Bätzing: Ich halte es überhaupt nicht für klein, wenn man voll auf regionale Produkte setzt. Das ist eine große Idee, die gleichwertig zum globalen Wirtschaften steht.

ZEIT: Aber die Bergler argumentieren: Ihr im Unterland habt uns nicht zu sagen, was wir zu tun haben. Wir haben Anrecht auf denselben Wohlstand wie ihr.

Bätzing: Das ist das, was ich in meiner Streitschrift als Nachholmoderne beschreibe. Die Bergler wollen das Gleiche wie die Flachländer. Das geht aber nicht – dabei verstädtern die Alpen bestenfalls, oder sie werden menschenleer.

ZEIT: Herr Bätzing, wenn man Ihre Bücher liest und Ihnen so zuhört, wird man den Eindruck nicht los: Dieser Mann will die Revolution.

Bätzing: Ja, ich will die Revolution! Weil ich der Meinung bin, dass unser jetziges Lebens- und Wirtschaftsmodell zur Selbstzerstörung führt. In meiner Streitschrift beziehe ich mich auch auf Karl Marx, wenn ich beschreibe, wie die Menschen heute durch ihr Wirtschaften die Quelle ihres Reichtums unterminieren. Das kann auf Dauer nicht so weitergehen. Hingegen haben wir im Alpenraum ein Beispiel, wie Menschen über Jahrhunderte in einer schwierigen Umgebung leben konnten, ohne sie zu zerstören. Wir können die alte Gesellschaft nicht wiederbeleben, das geht nicht.
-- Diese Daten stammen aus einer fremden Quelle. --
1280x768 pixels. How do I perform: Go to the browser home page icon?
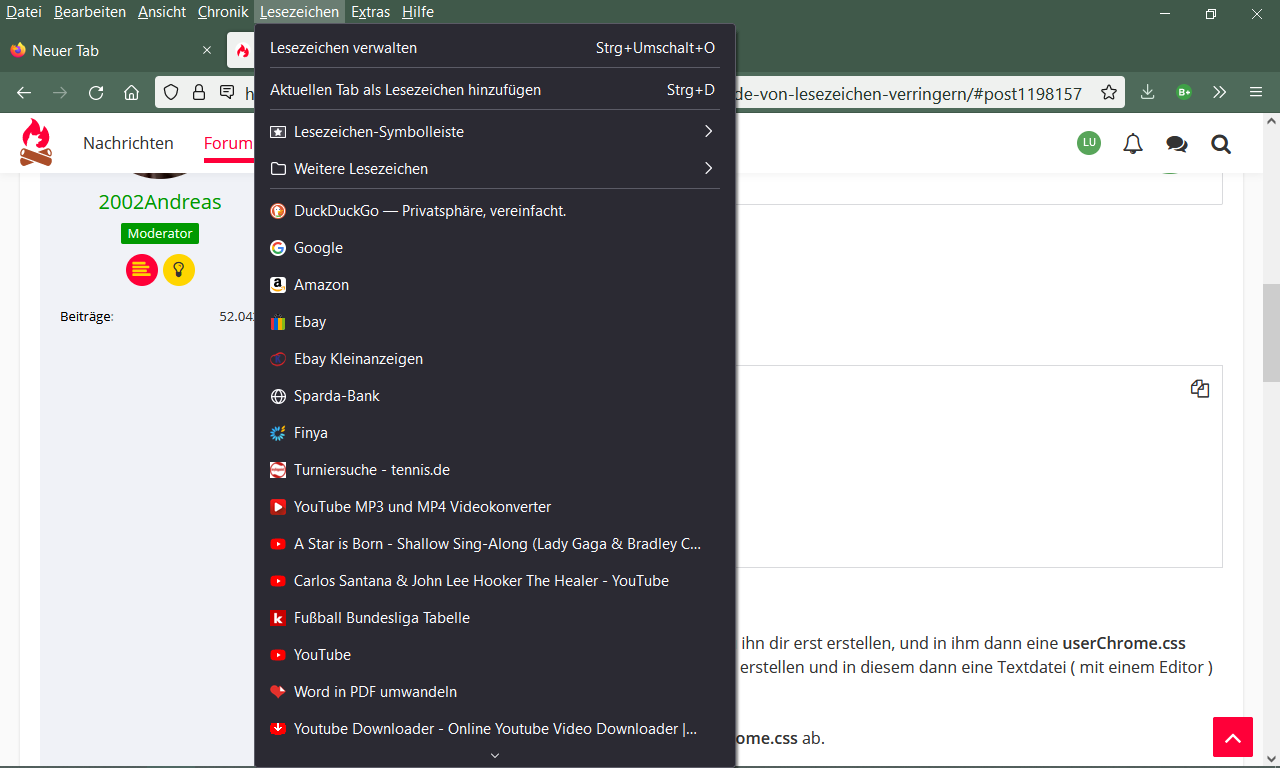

Aber es stecken Erfahrungen in ihr, die wir mit dem Heute verbinden können, damit eine neue Dauerhaftigkeit entstehen kann.

ZEIT: Wie müssen wir uns den Revolutionär Bätzing vorstellen, mit der Heugabel auf den Barrikaden?

Bätzing: Wieso nicht. (lacht) Aber Barrikaden gehören eigentlich ins 19. Jahrhundert.

kopfsalat hat gesagt:
Gesendet am 11. Mai 2015 um 14:31
Wer sich "vergnüglich" in das Thema einarbeiten will, dem empfehle ich Teil 4 der Piefke-Saga! Gibts auf DVD.

Thuner2009 hat gesagt: RE:
Gesendet am 11. Mai 2015 um 19:59
Kleine Ergänzung: alle Teile ansehen, sie lohnen sich alle!

Gherard hat gesagt:
Gesendet am 11. Mai 2015 um 19:51
Danke für den Hinweis auf das Buch und auch auf das Interview!

Auf dem Münchner DOK.fest läuft derzeit "Andermatt - Global Village" ein Dokumentarfilm (Andermatt wird im Interview erwähnt). Als wärs ein Stück von Dürrenmatt - einfach schaurig.